== Data for the task ==

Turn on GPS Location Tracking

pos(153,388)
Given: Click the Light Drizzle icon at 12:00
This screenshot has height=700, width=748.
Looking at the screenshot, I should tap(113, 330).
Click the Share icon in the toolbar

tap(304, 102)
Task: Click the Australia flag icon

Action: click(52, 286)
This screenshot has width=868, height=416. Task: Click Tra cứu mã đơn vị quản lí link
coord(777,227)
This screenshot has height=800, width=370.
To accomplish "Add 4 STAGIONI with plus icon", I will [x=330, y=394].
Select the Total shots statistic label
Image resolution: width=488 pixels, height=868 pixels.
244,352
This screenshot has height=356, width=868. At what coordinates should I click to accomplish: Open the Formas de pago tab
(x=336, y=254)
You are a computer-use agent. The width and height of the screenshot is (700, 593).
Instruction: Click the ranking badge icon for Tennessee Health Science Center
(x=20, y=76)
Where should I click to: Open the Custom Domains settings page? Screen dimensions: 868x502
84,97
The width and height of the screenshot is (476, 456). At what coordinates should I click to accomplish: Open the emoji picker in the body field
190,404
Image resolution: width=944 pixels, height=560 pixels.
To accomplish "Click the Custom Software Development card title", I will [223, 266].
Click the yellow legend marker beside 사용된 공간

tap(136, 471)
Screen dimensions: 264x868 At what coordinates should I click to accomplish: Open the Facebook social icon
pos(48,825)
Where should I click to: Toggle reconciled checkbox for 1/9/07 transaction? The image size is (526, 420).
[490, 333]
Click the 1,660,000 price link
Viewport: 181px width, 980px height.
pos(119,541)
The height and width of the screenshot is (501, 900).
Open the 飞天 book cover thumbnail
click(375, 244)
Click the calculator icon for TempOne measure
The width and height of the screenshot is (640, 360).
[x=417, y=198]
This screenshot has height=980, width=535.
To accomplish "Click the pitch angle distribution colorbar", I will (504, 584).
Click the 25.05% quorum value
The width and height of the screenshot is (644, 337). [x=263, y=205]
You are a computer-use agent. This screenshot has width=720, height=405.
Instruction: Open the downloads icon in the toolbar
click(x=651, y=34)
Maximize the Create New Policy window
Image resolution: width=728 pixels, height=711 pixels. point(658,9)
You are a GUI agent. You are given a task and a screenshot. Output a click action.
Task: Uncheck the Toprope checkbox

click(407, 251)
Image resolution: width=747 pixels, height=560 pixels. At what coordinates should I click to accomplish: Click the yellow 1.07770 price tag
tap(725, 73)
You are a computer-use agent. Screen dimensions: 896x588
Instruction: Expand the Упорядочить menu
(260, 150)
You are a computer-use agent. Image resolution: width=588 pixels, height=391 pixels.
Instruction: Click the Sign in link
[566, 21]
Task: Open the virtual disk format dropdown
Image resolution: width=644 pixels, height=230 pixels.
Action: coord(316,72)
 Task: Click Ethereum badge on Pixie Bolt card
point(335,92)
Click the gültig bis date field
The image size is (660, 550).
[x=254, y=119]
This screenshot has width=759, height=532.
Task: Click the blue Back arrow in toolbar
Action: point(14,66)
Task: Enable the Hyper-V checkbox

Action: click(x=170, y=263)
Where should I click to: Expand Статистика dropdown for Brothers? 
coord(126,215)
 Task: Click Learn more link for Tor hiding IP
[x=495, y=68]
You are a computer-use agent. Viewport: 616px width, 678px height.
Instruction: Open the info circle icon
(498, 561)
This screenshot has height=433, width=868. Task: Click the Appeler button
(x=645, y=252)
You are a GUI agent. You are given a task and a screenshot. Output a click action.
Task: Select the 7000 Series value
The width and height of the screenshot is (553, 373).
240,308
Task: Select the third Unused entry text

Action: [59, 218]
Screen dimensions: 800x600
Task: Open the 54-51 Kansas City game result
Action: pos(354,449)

===

Brief:
Write out word for word every line from the one containing "The width and height of the screenshot is (553, 373)." through the last line of the data, and no other line.

Completed exercise:
The width and height of the screenshot is (553, 373).
240,308
Task: Select the third Unused entry text

Action: [59, 218]
Screen dimensions: 800x600
Task: Open the 54-51 Kansas City game result
Action: pos(354,449)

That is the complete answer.